When Üsküdar American Academy for Girls was looking for a new location in Istanbul, it moved to the present site in Bağlarbaşı in the early 1920’s. With its new site and in the spirit of the new Turkish republic, the school became dedicated to quality education for girls.
One of the original Turkish principals of our school, Semiha Malatyalıoğlu, shared some of her memories of the earlier years of Üsküdar American Academy, which you can find further down on this page. She graduated from this school in 1928 and served as the Turkish vice principal for 37 years.
Her primary impressions about the school revealed the closeness of students and faculty at Üsküdar American Academy.
AMERICAN ACADEMY IN 1925
In 1925, the education at the school was being done in the basement of Barton Hall and in Bowker Hall. The Round House was in the same place as it is today. There was a wooden black building in the place of Emir Konak.
There was originally a stable on the site where Kinney Cottage stands today. The school’s need for milk was met by the cows that lived in the stable. The stable was later demolished and the Practice House (Kinney Cottage) was built as a homemaking skills practicing center for the seniors.

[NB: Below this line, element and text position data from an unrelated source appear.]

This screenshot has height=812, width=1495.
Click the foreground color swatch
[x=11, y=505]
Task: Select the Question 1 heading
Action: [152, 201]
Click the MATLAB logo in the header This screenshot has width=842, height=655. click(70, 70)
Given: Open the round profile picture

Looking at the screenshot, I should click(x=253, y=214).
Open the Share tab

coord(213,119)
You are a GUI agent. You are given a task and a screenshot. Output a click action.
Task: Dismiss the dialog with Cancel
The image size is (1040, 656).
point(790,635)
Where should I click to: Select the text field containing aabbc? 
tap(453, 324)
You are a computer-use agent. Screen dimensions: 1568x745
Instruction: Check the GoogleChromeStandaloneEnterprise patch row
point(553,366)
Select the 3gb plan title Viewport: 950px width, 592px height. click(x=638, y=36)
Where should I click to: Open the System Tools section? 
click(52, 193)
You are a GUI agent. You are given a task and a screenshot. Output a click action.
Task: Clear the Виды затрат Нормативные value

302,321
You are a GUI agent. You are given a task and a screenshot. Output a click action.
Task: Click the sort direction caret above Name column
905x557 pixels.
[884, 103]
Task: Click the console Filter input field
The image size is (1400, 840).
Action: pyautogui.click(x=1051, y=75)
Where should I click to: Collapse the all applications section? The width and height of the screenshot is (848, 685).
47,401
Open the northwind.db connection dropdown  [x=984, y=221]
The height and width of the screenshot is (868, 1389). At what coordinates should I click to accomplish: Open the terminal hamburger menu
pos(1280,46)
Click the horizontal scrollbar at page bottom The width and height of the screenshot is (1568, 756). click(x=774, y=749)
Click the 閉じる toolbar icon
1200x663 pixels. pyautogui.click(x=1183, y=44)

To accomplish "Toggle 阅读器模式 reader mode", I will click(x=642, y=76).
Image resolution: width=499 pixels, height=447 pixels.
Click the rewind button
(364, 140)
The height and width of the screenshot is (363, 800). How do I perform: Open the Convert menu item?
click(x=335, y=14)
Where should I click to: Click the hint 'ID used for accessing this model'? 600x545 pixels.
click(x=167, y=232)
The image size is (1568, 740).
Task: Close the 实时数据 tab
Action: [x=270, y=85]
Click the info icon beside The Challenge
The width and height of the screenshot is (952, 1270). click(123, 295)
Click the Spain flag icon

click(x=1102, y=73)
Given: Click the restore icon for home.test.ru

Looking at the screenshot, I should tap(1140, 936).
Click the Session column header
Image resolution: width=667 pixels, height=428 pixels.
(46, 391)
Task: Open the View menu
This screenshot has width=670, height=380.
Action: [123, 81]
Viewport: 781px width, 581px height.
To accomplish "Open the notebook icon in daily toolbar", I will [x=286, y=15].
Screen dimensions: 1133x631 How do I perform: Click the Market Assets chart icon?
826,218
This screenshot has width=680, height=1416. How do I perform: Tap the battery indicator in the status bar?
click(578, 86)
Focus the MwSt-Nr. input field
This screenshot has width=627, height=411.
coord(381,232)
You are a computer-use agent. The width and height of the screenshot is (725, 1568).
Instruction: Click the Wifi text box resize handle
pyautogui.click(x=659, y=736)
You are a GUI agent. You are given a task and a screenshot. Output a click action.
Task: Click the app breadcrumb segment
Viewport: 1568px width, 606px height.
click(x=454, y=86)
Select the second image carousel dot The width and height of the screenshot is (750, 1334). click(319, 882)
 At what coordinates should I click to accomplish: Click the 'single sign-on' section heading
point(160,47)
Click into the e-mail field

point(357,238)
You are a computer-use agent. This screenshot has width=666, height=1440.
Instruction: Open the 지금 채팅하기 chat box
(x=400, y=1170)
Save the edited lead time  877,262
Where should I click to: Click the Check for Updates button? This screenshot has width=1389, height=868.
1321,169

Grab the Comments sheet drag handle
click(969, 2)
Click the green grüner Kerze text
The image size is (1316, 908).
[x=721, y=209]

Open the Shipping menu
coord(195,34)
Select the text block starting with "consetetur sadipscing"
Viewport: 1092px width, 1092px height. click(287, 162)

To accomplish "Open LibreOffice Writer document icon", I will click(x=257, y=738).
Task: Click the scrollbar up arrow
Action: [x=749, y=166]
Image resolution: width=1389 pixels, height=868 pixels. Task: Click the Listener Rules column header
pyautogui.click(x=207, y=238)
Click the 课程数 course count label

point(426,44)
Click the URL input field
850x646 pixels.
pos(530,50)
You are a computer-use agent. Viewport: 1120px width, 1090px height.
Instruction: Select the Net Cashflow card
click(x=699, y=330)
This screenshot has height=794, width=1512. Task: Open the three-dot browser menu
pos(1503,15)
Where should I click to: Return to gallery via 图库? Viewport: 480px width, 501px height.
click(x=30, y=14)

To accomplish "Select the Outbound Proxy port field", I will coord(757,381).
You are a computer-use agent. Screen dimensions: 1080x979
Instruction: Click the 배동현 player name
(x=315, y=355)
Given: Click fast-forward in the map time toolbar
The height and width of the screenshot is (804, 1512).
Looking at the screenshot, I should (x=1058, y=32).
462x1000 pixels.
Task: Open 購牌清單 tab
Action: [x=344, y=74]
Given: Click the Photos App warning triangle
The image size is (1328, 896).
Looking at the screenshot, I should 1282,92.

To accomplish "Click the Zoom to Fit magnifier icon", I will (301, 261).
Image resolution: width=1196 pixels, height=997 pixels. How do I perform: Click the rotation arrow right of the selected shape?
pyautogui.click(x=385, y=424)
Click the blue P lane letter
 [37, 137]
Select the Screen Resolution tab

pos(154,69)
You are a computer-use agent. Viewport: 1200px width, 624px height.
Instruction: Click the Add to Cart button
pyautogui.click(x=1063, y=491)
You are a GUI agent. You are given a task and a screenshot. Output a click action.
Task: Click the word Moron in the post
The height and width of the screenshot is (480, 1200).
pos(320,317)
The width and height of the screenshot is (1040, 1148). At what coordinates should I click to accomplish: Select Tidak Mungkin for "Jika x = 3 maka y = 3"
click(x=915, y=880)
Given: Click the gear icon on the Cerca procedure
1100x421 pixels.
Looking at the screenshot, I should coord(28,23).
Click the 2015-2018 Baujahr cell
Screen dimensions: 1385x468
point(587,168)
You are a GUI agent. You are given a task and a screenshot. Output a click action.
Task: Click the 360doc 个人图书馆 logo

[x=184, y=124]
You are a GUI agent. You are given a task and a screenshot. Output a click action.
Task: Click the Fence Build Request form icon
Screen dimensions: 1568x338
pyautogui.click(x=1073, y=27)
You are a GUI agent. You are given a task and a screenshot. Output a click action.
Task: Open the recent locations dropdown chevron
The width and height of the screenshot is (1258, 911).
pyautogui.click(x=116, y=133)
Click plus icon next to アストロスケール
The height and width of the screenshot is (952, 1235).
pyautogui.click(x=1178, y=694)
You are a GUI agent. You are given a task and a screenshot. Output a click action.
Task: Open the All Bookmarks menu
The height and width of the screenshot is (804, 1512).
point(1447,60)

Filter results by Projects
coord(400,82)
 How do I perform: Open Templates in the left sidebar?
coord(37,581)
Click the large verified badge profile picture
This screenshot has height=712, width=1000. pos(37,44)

The building was named Kinney Cottage in memory of Mary Kinney who was the principal of the school when it moved from Adapazarı.
The old organ in the auditorium was given by Robert College to be used in the frequent choral programs.
AMERICAN ACADEMY IN 1950
A "time capsule" at Çalıdere Cottage was discovered. The capsule contained some objects placed there by the builder of the house Dorothy Blatter, an art teacher and author that worked at the school from 1931 to 1961. She had the house built in the fall of 1950 and apparently placed her time capsule behind a small corner stone in the wall of the house on December 21, 1950. The property upon which the house was built remains a part of the UAA campus today. In 1996 construction of the newest faculty housing was completed on the same land that Dorothy acquired.